International Monetary Fund Managing Director Kristalina Georgieva on Thursday warned policymakers against the danger of a new Cold War as they ramp up efforts to secure their industrial supply chains amid geopolitical tensions between major powers.
“The question is, can we be more determined to enhance security of supplies but not push the world that far that we are into a second Cold War?” Georgieva told a news conference at the IMF and World Bank spring meetings in Washington. “I believe it is possible.”
Georgieva, who grew up in Bulgaria during the Soviet era, said she experienced the Cold War and its impact in cutting off talented people from the world economy, and didn’t want to see that repeated.
On Wednesday, Group of Seven (G7) finance leaders pledged to give low- and middle-income countries a bigger role in diversifying supply chains to make them more resilient and sustainable.
Their communique did not mention China by name, but the supply chain language fit in with “friend-shoring” efforts championed by U.S. Treasury Secretary Janet Yellen and other Western leaders to trade more with allies and become less reliant on the Asian manufacturing powerhouse for battery minerals, semiconductors and other strategic goods.
The IMF has warned that rising geopolitical tensions and the resulting fragmentation of the global economy could increase financial stability risks and potentially reduce global economic output by between 0.2% and 7%.
It’s one of the key reasons that the IMF predicts the global economy will stay mired in low-growth mode for years.
Georgieva said policymakers might have to accept that development of new, more separated supply chains would involve some cost.
“Security of supplies and the reliable functioning of global supply chains is taking a new, higher priority seat in economic discussions,” she said, citing the impact of both the COVID pandemic and the war in Ukraine. But she warned against going overboard and harming global trade flows.
“If we fail to be more rational, then people everywhere would be worse off. The middle class in each country would pay a price,” Georgieva said. “So a bit more cool-headedness would take us a long way.”

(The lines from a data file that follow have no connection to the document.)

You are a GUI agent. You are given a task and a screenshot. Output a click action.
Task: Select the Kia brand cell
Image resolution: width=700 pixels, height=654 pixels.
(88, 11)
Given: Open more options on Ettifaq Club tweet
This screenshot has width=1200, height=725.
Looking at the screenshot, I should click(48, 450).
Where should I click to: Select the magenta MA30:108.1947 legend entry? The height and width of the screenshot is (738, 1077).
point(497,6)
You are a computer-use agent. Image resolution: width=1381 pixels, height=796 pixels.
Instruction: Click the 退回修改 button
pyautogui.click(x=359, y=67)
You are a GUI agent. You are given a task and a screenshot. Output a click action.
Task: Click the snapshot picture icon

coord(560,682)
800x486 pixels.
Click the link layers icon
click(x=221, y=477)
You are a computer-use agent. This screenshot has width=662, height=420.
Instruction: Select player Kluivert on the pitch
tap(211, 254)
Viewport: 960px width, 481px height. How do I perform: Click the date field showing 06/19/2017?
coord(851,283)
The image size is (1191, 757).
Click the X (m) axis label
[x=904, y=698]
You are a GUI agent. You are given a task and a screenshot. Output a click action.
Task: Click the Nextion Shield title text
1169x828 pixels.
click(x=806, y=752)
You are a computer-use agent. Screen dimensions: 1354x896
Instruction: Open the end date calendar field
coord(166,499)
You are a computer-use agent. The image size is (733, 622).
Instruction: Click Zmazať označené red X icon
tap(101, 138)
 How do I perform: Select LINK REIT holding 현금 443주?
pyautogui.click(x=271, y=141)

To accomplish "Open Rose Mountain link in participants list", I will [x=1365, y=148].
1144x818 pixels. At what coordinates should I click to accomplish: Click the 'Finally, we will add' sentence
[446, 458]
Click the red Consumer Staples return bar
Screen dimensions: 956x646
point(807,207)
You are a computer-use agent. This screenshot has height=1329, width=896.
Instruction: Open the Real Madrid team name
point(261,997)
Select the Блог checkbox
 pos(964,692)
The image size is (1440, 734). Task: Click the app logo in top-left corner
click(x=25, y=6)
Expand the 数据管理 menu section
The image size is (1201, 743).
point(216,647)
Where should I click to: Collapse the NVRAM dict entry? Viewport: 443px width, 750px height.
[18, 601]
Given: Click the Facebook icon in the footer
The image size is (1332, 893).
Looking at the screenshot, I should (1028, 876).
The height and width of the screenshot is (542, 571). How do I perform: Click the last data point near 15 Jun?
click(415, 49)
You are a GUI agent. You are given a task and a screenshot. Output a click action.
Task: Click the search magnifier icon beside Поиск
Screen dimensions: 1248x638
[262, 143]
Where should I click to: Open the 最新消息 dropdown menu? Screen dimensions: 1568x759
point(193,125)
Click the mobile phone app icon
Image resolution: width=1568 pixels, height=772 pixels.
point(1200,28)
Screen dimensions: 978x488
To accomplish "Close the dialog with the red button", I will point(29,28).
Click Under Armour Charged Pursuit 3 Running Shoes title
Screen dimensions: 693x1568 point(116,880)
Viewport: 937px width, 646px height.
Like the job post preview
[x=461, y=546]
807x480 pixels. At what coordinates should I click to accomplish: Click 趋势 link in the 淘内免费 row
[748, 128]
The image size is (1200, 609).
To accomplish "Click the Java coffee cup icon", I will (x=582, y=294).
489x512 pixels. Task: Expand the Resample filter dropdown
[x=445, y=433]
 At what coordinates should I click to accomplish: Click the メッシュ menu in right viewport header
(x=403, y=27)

The IMF has long warned of increased costs, economic friction associated with the global economy fragmenting into geopolitical blocs, with U.S.-led democracies on one side and China and other autocratic states on another. This can lead to competing technology systems and reduced trade.
A new IMF working paper showed such rising tensions could also drive outflows of cross-border capital, including direct investment, from countries, with particularly high risks for developing and emerging market economies.
But French Finance Minister Bruno Le Maire said it was important for France, the European Union and the United States to secure supply chains for crucial goods like electric vehicle batteries and reduce their dependence on China. But he drew a distinction between “de-risking” supply chains and “de-coupling” from China.
“I think that we need to engage China if we want to craft responses to the greatest challenges of the 21st century,” including climate change and debt relief, he said.
A senior U.S. Treasury official said that China also was contributing to fragmentation by keeping vast sectors of its economy off limits to foreign competition.
“They are moving in a direction that is closing off the world and bifurcating themselves from things like the market-oriented policies that allowed them to rise so rapidly,” the official said of China.
The IMF is forecasting a strong rebound in China in 2023 given its post-COVID opening, and it will account for about one-third of global growth this year, Georgieva said.